PROBLEM DETAILS
From the first line of the entries below to the line with "Given: Click the", give each line again exactly.

Saved data entries
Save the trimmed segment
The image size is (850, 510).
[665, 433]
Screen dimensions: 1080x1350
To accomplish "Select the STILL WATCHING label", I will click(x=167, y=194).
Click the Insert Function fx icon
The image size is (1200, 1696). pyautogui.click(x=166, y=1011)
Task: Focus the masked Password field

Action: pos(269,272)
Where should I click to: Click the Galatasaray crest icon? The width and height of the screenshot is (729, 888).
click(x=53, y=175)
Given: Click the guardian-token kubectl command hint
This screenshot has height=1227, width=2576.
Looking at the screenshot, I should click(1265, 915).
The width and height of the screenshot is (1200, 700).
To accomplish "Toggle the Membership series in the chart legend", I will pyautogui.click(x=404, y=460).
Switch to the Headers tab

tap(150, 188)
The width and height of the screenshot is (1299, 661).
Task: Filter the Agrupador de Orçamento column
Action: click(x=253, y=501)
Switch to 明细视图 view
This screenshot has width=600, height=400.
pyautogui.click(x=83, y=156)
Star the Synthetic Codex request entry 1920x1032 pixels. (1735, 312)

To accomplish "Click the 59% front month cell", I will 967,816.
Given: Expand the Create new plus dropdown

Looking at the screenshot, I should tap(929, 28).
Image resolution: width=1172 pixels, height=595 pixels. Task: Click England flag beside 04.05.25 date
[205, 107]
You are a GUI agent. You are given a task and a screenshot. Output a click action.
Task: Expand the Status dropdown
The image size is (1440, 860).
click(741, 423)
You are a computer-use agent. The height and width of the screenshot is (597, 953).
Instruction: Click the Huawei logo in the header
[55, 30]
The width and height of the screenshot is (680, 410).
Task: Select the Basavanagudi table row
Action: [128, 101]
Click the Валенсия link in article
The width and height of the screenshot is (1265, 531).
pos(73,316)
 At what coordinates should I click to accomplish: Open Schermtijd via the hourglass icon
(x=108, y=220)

ANSWER AREA
Save the trimmed segment
The image size is (850, 510).
[665, 433]
Screen dimensions: 1080x1350
To accomplish "Select the STILL WATCHING label", I will click(x=167, y=194).
Click the Insert Function fx icon
The image size is (1200, 1696). pyautogui.click(x=166, y=1011)
Task: Focus the masked Password field

Action: pos(269,272)
Where should I click to: Click the Galatasaray crest icon? The width and height of the screenshot is (729, 888).
click(x=53, y=175)
Given: Click the guardian-token kubectl command hint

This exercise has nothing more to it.